While walking yesterday, I noticed a simple yet strange truth about myself. I have begun to enjoy taking different paths.
In the past I did not like new routes. A street I walked for the first time always felt longer, as if time stretched a little and my steps sank into that stretch. When I turned into an unfamiliar road, the distance widened, corners drifted farther away, and every turn felt uncertain. My mind collected every detail as if it were learning the world from the beginning, and the road itself grew heavy.
But this year something changed.
Now I like new paths.
Because I finally understood the small illusion the mind creates.
When you walk to a place for the first time, your mind records everything. Buildings, colors, shadows, sounds. Since all of it is new, the distance expands.
But on the way back, the same road suddenly shortens. It feels as if the world folds slightly, as if the distance draws itself inward, and your steps become lighter.
Every first journey is actually two journeys. Going there feels long. Returning feels short.
One day I realized I could play with this. I could use the illusion.

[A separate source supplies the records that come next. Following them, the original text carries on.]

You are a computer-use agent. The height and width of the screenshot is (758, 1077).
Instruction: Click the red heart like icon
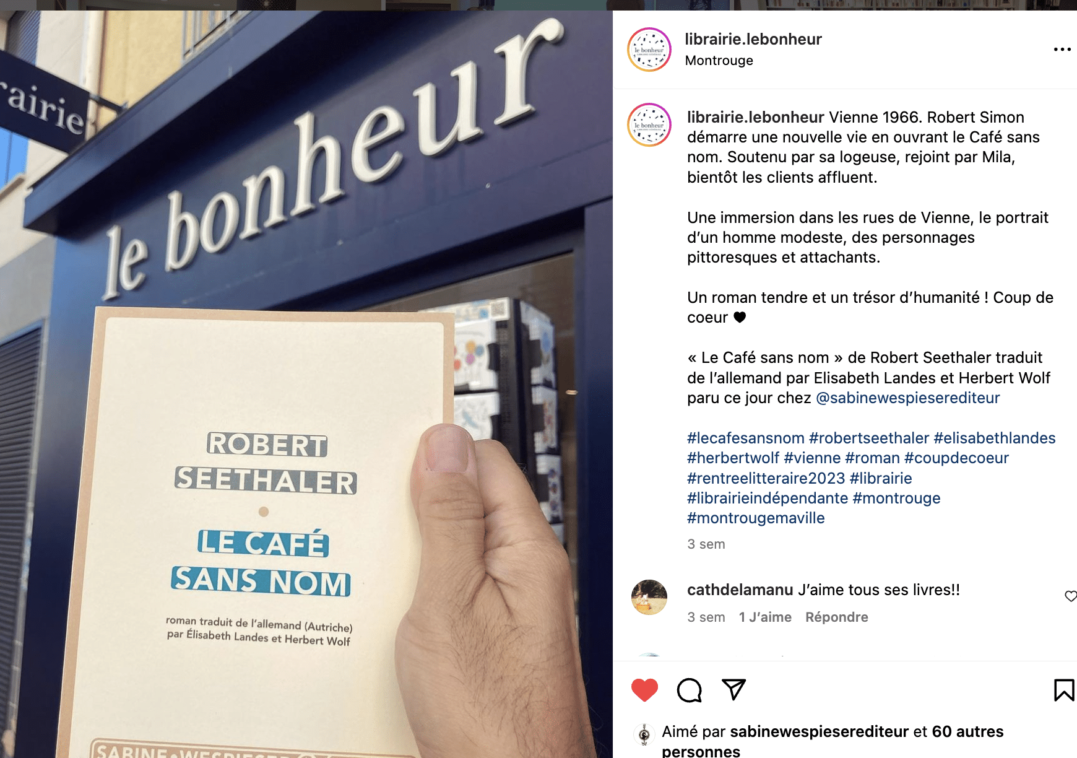click(x=644, y=690)
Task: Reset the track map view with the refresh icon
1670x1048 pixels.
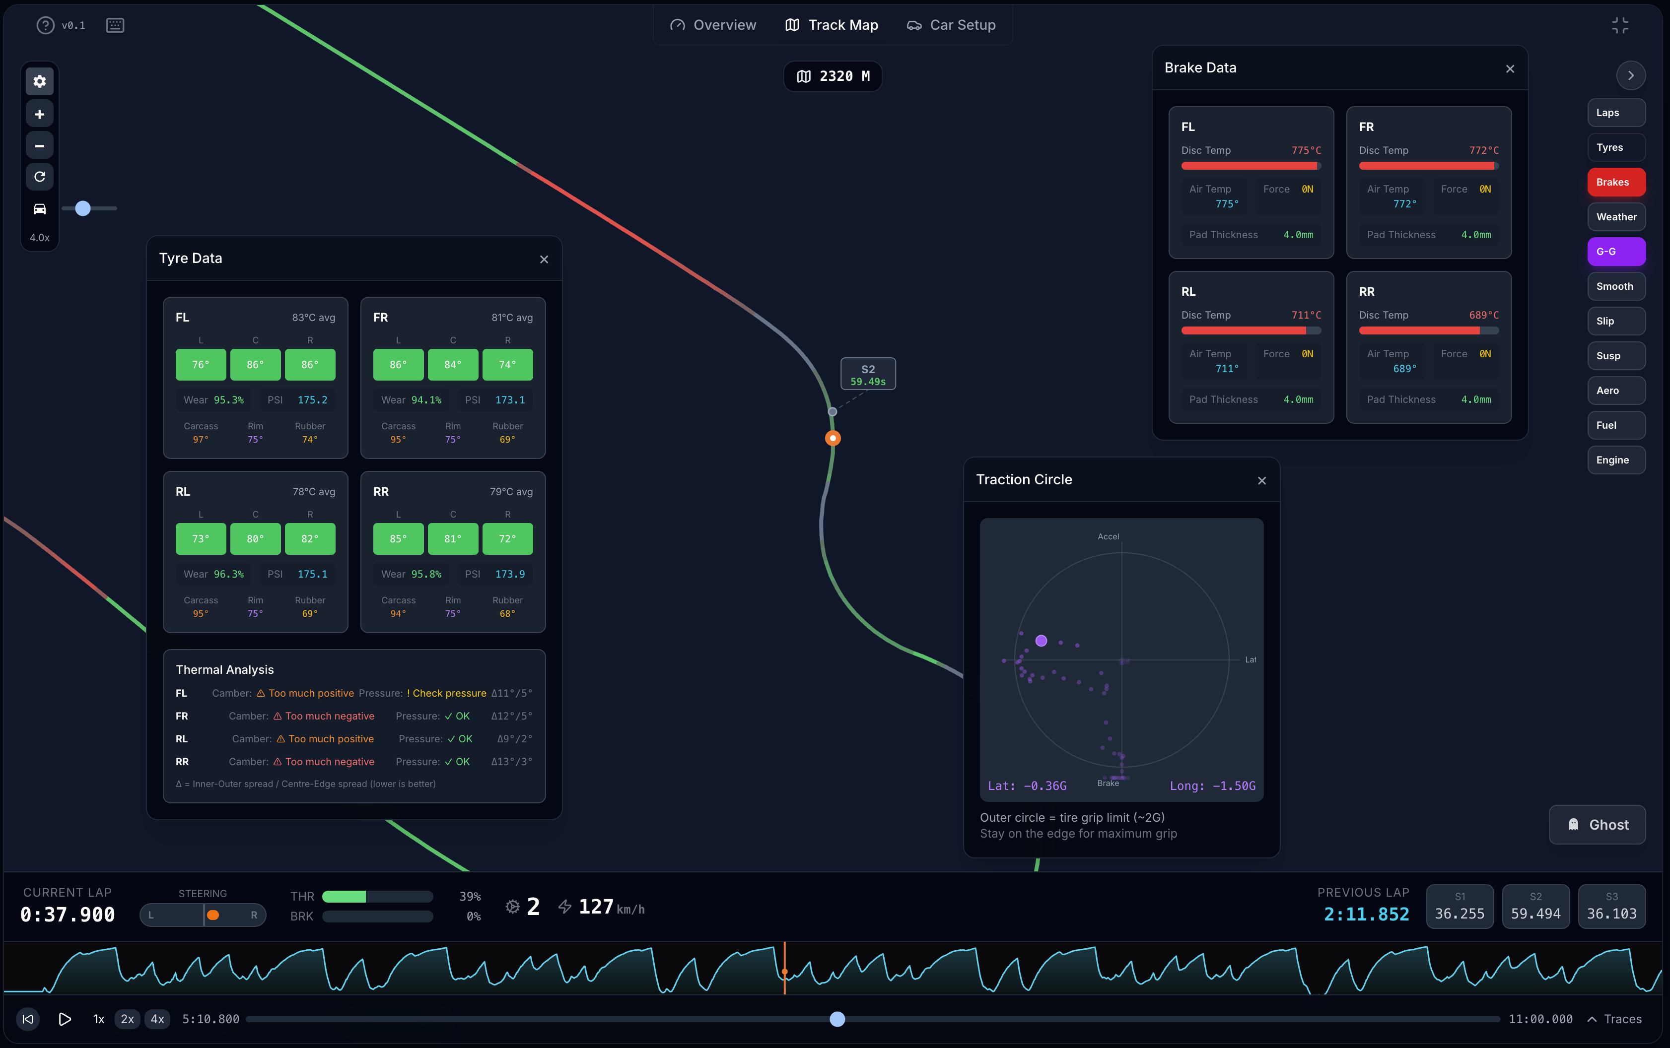Action: 40,177
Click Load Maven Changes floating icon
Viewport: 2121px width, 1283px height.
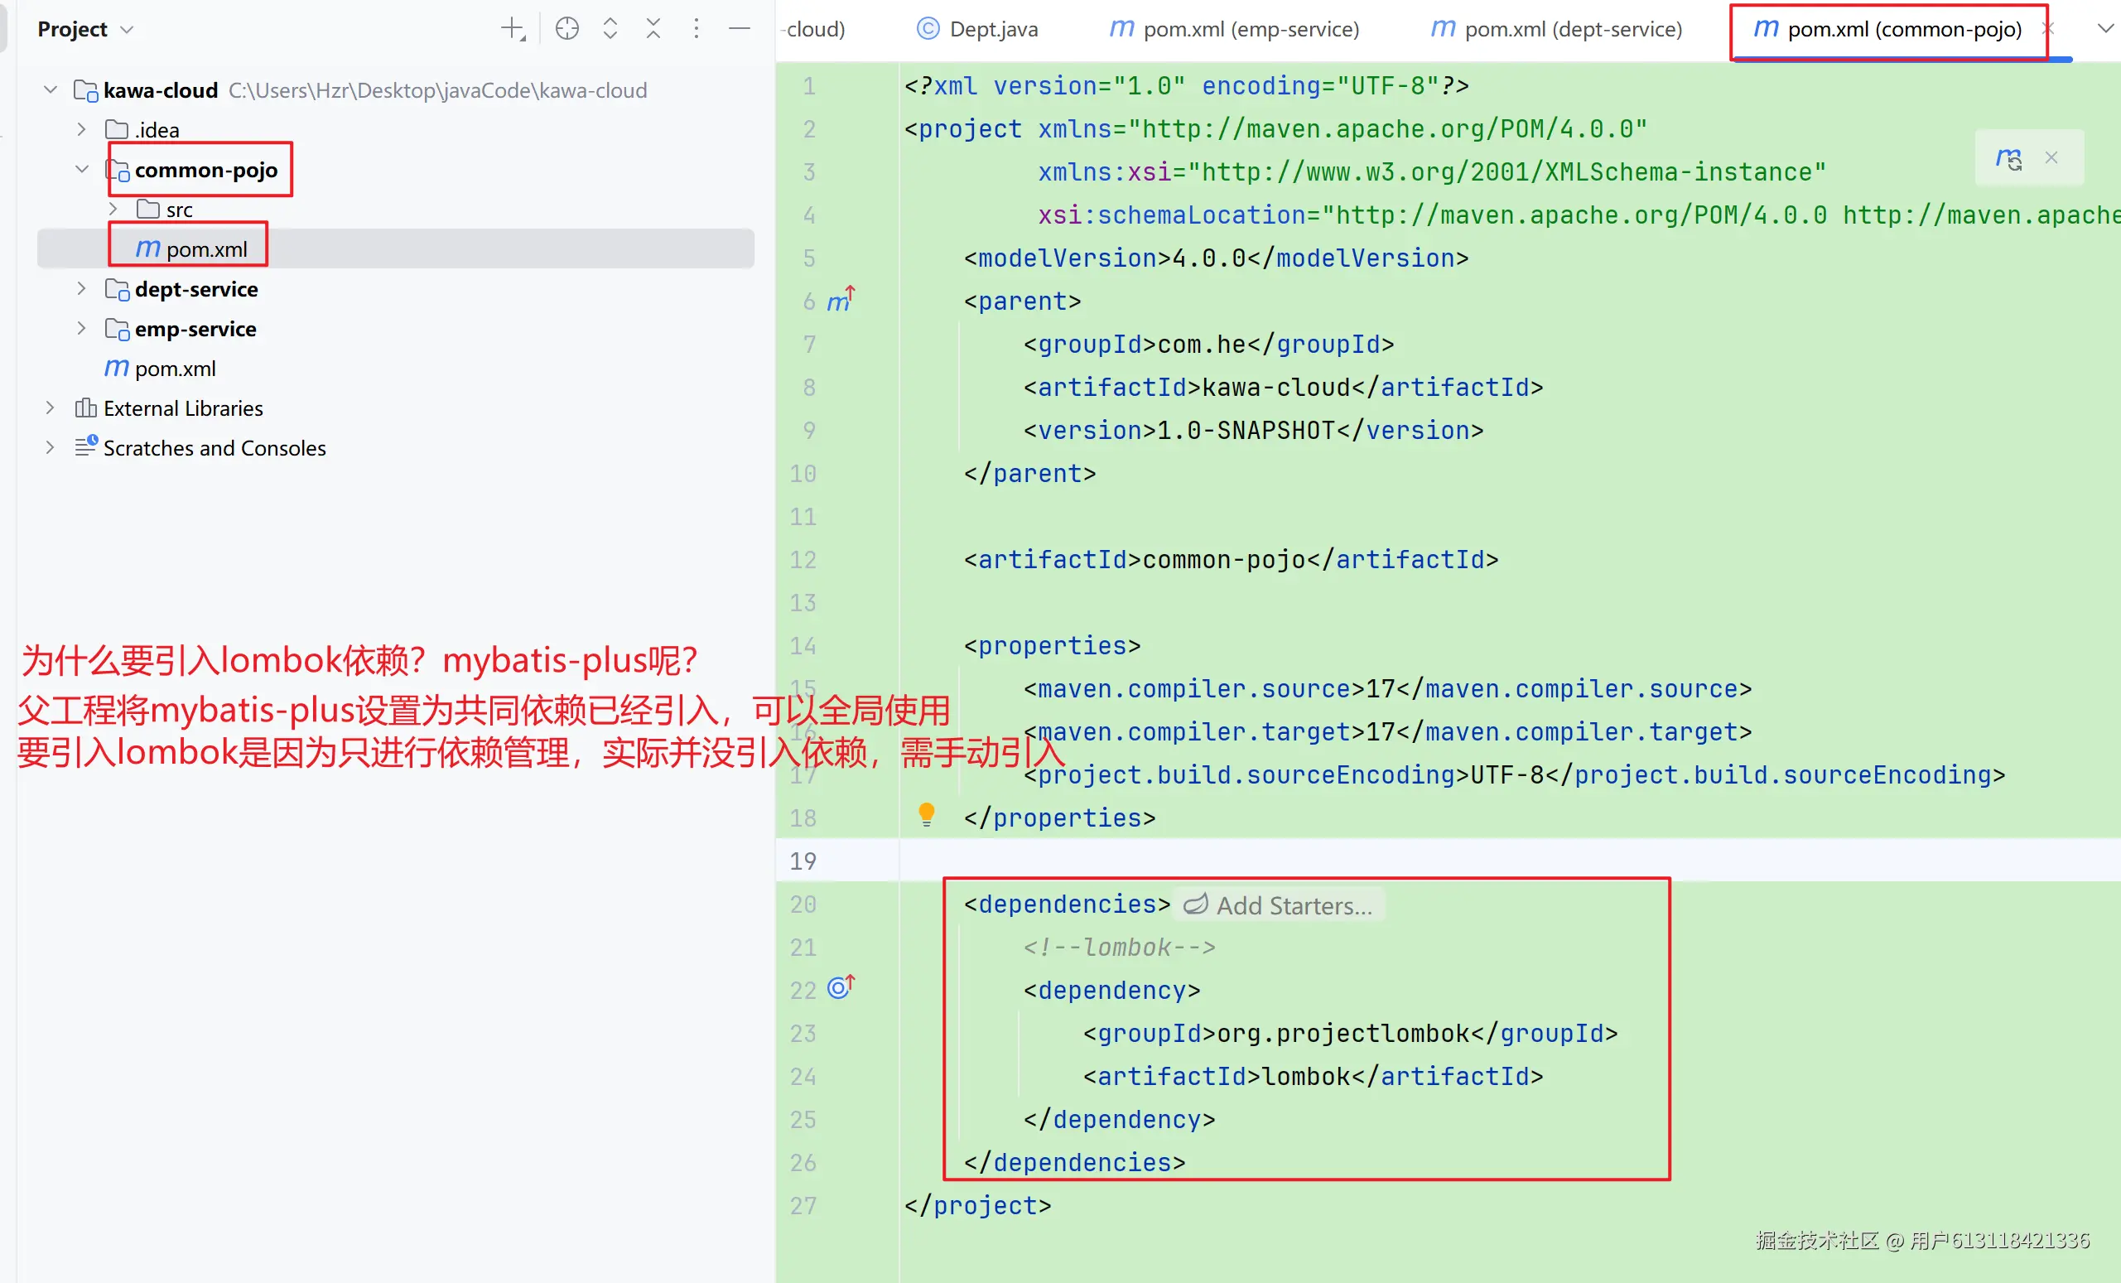coord(2008,158)
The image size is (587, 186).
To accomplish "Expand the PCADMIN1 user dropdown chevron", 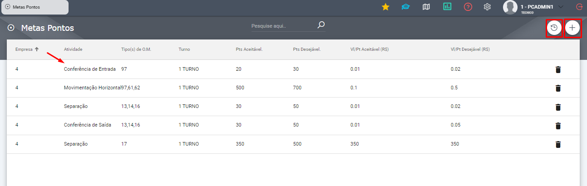I will coord(561,7).
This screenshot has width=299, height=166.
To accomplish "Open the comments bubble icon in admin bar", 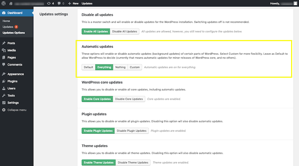I will click(59, 3).
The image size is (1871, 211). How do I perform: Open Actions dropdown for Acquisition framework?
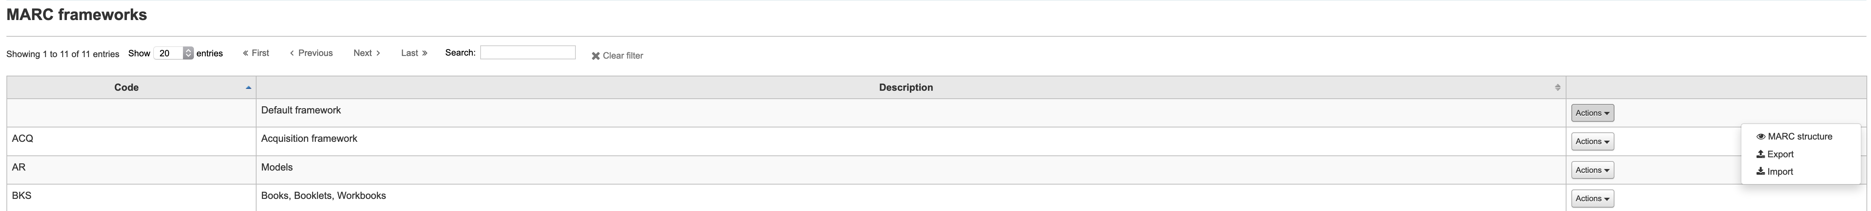(x=1592, y=142)
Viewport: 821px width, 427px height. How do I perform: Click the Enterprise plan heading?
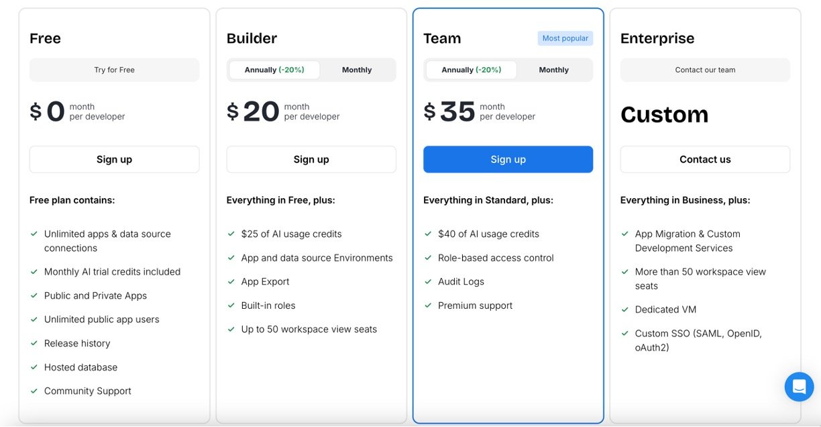tap(657, 38)
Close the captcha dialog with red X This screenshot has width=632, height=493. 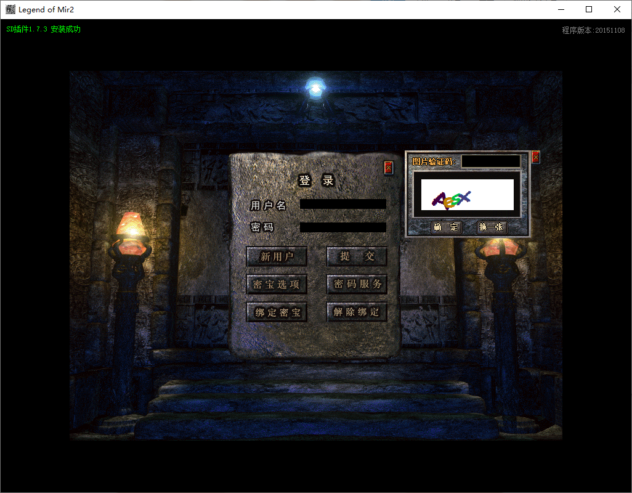pos(535,157)
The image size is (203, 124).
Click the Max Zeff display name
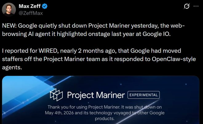pyautogui.click(x=30, y=6)
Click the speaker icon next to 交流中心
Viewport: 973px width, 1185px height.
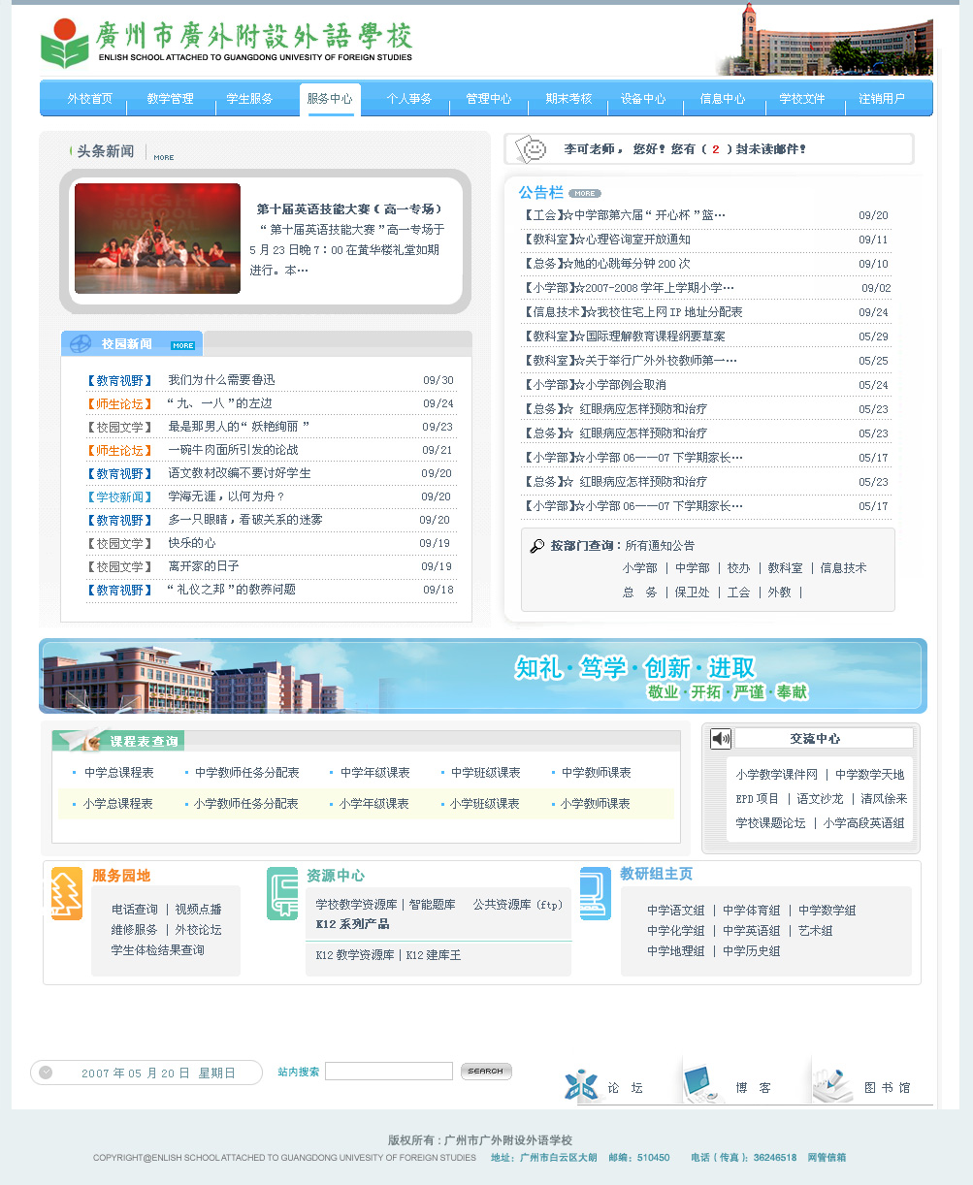(720, 739)
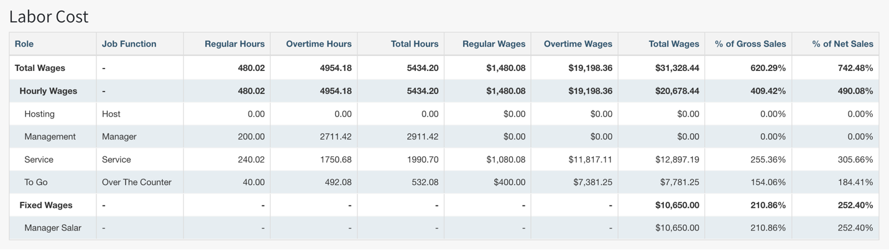Sort by the Role column header
The width and height of the screenshot is (889, 251).
24,44
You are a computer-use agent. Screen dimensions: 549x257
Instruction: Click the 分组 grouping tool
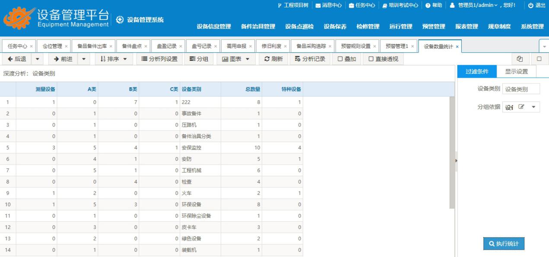pyautogui.click(x=199, y=59)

I take the long route on the way there, walking with awareness, letting the road stretch time and letting that stretch change me.
And on the way back, I choose the short route, as if folding the world and placing it quietly into my pocket.
Maybe this is why new paths no longer unsettle me.
I enjoy watching how time bends under my steps. New roads lengthen the day. Familiar ones gather it back together.
And somewhere between those two distances, I feel myself changing as well.
Yesterday I left home choosing the long route on purpose. I turned into unfamiliar streets, walked under buildings I had never noticed before. With every step I felt that familiar restlessness of the mind, recording everything, placing its quiet markers on every detail.
Of course it felt long. Longer than it needed to. But that length no longer bothers me. It feels as if the road stretching out is simply time opening itself to me.
Then on the way back, the moment I stepped onto a familiar street, the road folded. The world shortened itself without a sound. I walked with the same steps, but inside a different kind of time.
For a moment I paused and thought:
Maybe people measure their lives wrong. Things feel long only because they are new, not because they are difficult.
And the things that feel short are not easy; They are simply known.
Sometimes we interpret our own story incorrectly. What we call difficult is often just unfamiliar. What we call easy is merely something we have already met.
It was strange, but beautiful, to have a road teach me this for a moment.
When I returned home in the evening, out of habit I opened my history notebook.
What had happened on November 30?
I found this:
November 30, 1872 Jules Verne published Around the World in Eighty Days.
A journey around the world, through distances, through time, through memory.
A person traveling the globe but also discovering the hidden routes within themselves.
Suddenly what I had thought during the walk made sense:
Every person undertakes their own kind of circumnavigation. Every new path stretches the mind, every familiar one gathers it back, and without noticing, we redraw the map inside us.
November 30 taught me this:
The length of a road is measured not by your steps, but by your familiarity with it. When you dare to face the new, the world expands. When you return to what is known, the world contracts. And both movements give something to a person.
Yesterday’s story was just a walk. But what it made me feel was a quiet lesson in how the mind shapes every road it travels.